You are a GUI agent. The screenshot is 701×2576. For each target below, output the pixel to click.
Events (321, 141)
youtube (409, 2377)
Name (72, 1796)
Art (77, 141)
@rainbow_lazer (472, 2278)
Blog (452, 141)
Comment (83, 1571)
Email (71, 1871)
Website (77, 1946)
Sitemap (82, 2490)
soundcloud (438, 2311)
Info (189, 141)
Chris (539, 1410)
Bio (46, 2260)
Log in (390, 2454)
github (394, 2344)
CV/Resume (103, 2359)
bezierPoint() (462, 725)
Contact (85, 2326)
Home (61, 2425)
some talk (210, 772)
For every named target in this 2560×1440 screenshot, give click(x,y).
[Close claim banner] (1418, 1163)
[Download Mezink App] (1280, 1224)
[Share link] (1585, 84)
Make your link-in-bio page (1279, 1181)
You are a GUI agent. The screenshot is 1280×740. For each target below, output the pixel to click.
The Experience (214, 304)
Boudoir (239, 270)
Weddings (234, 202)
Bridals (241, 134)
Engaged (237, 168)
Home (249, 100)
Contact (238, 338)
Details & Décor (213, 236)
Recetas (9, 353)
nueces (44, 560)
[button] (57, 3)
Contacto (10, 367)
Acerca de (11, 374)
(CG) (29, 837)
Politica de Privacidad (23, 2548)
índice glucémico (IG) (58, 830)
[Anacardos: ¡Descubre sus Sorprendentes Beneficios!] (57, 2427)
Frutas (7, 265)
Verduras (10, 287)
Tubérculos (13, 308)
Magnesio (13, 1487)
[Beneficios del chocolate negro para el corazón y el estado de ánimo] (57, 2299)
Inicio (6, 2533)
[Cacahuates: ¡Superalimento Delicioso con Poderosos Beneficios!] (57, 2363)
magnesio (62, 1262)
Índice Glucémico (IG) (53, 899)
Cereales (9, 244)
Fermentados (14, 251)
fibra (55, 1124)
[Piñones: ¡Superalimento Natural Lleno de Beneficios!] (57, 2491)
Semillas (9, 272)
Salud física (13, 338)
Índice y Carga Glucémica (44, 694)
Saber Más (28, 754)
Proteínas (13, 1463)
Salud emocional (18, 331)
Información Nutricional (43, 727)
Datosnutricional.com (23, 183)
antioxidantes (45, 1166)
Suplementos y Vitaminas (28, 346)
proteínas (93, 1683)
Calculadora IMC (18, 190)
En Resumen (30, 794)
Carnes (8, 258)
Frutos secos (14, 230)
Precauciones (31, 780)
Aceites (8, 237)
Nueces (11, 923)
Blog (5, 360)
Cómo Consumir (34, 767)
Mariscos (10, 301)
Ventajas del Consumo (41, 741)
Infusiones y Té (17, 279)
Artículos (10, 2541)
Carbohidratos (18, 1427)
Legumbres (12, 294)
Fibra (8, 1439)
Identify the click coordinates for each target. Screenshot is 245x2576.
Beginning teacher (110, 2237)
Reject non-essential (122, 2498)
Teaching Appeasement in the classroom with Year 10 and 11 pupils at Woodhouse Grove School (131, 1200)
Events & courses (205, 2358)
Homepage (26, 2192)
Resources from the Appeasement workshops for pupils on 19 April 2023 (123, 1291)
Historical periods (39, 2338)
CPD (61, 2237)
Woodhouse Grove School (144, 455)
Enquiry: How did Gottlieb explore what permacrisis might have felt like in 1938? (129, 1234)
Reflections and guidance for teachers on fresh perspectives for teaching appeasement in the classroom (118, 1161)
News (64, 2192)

......

Could you produce an exact copy of the whole listing?

You are a GUI agent. The screenshot is 701×2576. For each target below, output the pixel to click.
Events (321, 141)
youtube (409, 2377)
Name (72, 1796)
Art (77, 141)
@rainbow_lazer (472, 2278)
Blog (452, 141)
Comment (83, 1571)
Email (71, 1871)
Website (77, 1946)
Sitemap (82, 2490)
soundcloud (438, 2311)
Info (189, 141)
Chris (539, 1410)
Bio (46, 2260)
Log in (390, 2454)
github (394, 2344)
CV/Resume (103, 2359)
bezierPoint() (462, 725)
Contact (85, 2326)
Home (61, 2425)
some talk (210, 772)
For every named target in this 2560×1440 screenshot, give click(x,y).
[Close claim banner] (1418, 1163)
[Download Mezink App] (1280, 1224)
[Share link] (1585, 84)
Make your link-in-bio page (1279, 1181)
You are a GUI agent. The screenshot is 1280×740. For each target below, output the pixel to click.
The Experience (214, 304)
Boudoir (239, 270)
Weddings (234, 202)
Bridals (241, 134)
Engaged (237, 168)
Home (249, 100)
Contact (238, 338)
Details & Décor (213, 236)
Recetas (9, 353)
nueces (44, 560)
[button] (57, 3)
Contacto (10, 367)
Acerca de (11, 374)
(CG) (29, 837)
Politica de Privacidad (23, 2548)
índice glucémico (IG) (58, 830)
[Anacardos: ¡Descubre sus Sorprendentes Beneficios!] (57, 2427)
Frutas (7, 265)
Verduras (10, 287)
Tubérculos (13, 308)
Magnesio (13, 1487)
[Beneficios del chocolate negro para el corazón y el estado de ánimo] (57, 2299)
Inicio (6, 2533)
[Cacahuates: ¡Superalimento Delicioso con Poderosos Beneficios!] (57, 2363)
magnesio (62, 1262)
Índice Glucémico (IG) (53, 899)
Cereales (9, 244)
Fermentados (14, 251)
fibra (55, 1124)
[Piñones: ¡Superalimento Natural Lleno de Beneficios!] (57, 2491)
Semillas (9, 272)
Salud física (13, 338)
Índice y Carga Glucémica (44, 694)
Saber Más (28, 754)
Proteínas (13, 1463)
Salud emocional (18, 331)
Información Nutricional (43, 727)
Datosnutricional.com (23, 183)
antioxidantes (45, 1166)
Suplementos y Vitaminas (28, 346)
proteínas (93, 1683)
Calculadora IMC (18, 190)
En Resumen (30, 794)
Carnes (8, 258)
Frutos secos (14, 230)
Precauciones (31, 780)
Aceites (8, 237)
Nueces (11, 923)
Blog (5, 360)
Cómo Consumir (34, 767)
Mariscos (10, 301)
Ventajas del Consumo (41, 741)
Infusiones y Té (17, 279)
Artículos (10, 2541)
Carbohidratos (18, 1427)
Legumbres (12, 294)
Fibra (8, 1439)
Identify the click coordinates for each target. Screenshot is 245x2576.
Beginning teacher (110, 2237)
Reject non-essential (122, 2498)
Teaching Appeasement in the classroom with Year 10 and 11 pupils at Woodhouse Grove School (131, 1200)
Events & courses (205, 2358)
Homepage (26, 2192)
Resources from the Appeasement workshops for pupils on 19 April 2023 (123, 1291)
Historical periods (39, 2338)
CPD (61, 2237)
Woodhouse Grove School (144, 455)
Enquiry: How did Gottlieb explore what permacrisis might have felt like in 1938? (129, 1234)
Reflections and guidance for teachers on fresh perspectives for teaching appeasement in the classroom (118, 1161)
News (64, 2192)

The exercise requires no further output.